Sunday, March 4, 2012

Ajwain - Trachyspermum ammi Cultivation -

Scientific classification
Kingdom          : Plantae
(unranked)       : Angiosperms
(unranked)       : Eudicots
(unranked)       : Asterids
Order              : Apiales
Family             : Apiaceae
Genus             : Trachyspermum
Species           : T. ammi
Binomial name : Trachyspermum ammi
Synonyms : Ammi copticum L.
                    Carum copticum (L.)
                    Trachyspermum copticum

Trachyspermum ammi, commonly known as ajowan, bishop's weed, ajwain, ajowan caraway, carom seeds, or thymol seeds, is a plant of India and the Near East whose seeds are used as a spice.


The plant has a similarity to parsley. Because of their seed-like appearance, the fruit pods are sometimes called seeds; they are egg-shaped and grayish in colour.

Ajwain is often confused with lovage seed; even some dictionaries mistakenly state ajwain comes from the lovage plant.

Flavour and aroma

Raw ajwain smells almost exactly like thyme because it also contains thymol, but is more aromatic and less subtle in taste, as well as slightly bitter and pungent. Even a small amount of raw ajwain will completely dominate the flavor of a dish.

In Indian cuisine, ajwain is almost never used raw, but either dry-roasted or fried in ghee or oil. This develops a much more subtle and complex aroma, somewhat similar to caraway but "brighter". Among other things, it is used for making a type of parantha, called ajwain ka parantha.

Main constituents

The essential oil (2.5 to 5% in the dried fruits) is dominated by thymol (2-isopropyl-5-methylphenol, 35 to 60%); furthermore, α-pinene, p-cymene, limonene and γ-terpinene have been found.

In the essential oil distilled from aerial parts (flowers, leaves) of ajwain grown in Algeria, however, isothymol (50%) was found to be the dominant constituent before p-cymene, thymol, limonene and γ-terpinene. Note, however, that the name isothymol is not well defined and might refer to both 2-isopropyl-4-methylphenol and 3-isopropyl-6-methylphenol (carvacrol). (Journal of Essential Oil Research,​ 15, 39, 2003)

 From South Indian ajwain fruits, almost pure thymol has been isolated (98%)

[Data section]:
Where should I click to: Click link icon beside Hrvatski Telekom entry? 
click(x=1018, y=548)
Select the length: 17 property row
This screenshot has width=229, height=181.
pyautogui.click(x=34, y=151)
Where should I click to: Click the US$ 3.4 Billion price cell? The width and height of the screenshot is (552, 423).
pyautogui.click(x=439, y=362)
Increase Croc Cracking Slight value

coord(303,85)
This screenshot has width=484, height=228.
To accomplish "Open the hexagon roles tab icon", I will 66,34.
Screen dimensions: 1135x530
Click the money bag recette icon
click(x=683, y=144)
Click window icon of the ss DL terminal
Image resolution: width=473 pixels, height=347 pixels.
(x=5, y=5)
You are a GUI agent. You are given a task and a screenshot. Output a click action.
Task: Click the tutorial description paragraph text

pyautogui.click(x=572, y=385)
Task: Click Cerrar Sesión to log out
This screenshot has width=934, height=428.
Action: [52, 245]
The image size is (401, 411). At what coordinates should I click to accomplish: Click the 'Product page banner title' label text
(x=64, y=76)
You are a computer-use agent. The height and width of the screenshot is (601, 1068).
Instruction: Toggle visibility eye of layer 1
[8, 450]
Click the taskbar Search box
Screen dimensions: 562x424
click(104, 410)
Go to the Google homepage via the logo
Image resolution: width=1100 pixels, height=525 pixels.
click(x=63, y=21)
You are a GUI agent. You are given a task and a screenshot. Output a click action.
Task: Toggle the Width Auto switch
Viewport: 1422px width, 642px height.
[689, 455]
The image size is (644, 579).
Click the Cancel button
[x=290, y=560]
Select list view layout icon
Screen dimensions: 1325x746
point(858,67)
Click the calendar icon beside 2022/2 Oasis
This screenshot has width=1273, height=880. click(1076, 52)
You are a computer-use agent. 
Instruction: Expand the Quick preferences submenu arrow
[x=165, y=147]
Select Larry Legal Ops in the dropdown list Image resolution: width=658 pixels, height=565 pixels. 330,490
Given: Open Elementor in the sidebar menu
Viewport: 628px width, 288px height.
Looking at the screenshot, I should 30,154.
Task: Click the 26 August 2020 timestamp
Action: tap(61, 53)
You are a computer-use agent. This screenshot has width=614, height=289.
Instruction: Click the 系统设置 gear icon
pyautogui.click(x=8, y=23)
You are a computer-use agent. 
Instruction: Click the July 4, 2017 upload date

[Task objective]:
Answer these questions from the text on ajwain:
1. To which plant family does ajwain belong?
2. In Indian cuisine, how is ajwain prepared instead of being used raw?
3. What share of the dried fruits is essential oil?
The listing is separate material and has no connection to the text on ajwain.

[Result]:
1. Apiaceae
2. It is dry-roasted or fried in ghee or oil.
3. 2.5 to 5%